Learn how to find the derivative of x^2 + tan x. The derivative is d/dx[x^2 + tan x].
Below is the graph of f(x) = x^2 + tan x and its derivative f'(x). Notice how the original function and derivative relate to each other.
Original Function:
Derivative:
This derivative represents the rate of change of the original function. The calculation follows standard differentiation rules as shown in the step-by-step solution below.
We recognize that x^2 and tan x are separate terms. The term x^2 fits the structure of the Power Rule, while tan x requires the use of standard trigonometric differentiation rules.
💡 Why this works: The Power Rule applies to x^2, as it involves a power of x, and tan x needs to be differentiated using its known derivative.
First, differentiate x^2 using the Power Rule: d/dx[x^2] = 2x. Then, differentiate tan x using the standard rule for the derivative of tangent: d/dx[tan x] = sec^2(x).
💡 Why this works: By applying these rules, we obtain the derivative of f(x) = x^2 + tan x, which is f'(x) = 2x + sec^2(x).
The derivative simplifies to 2x + sec^2(x), which is the final form. This derivative is now fully simplified and ready for use.
💡 Why this works: After applying the rules and simplifying, we verify that the derivative is correct, with no further simplifications needed.

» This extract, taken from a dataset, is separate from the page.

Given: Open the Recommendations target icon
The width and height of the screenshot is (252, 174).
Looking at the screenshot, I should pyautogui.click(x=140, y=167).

[Teaching explanation - to be filled]
[Application to this function - to be filled]
❌ Common Mistake:
Not simplifying the final answer
✅ Correct Approach:
Always simplify your derivative to its most reduced form
Double-check your work by comparing your steps with our solution. Use our calculator to verify each step of the differentiation process.
Calculate any derivative instantly with step-by-step solutions. Perfect for students, teachers, and anyone learning calculus.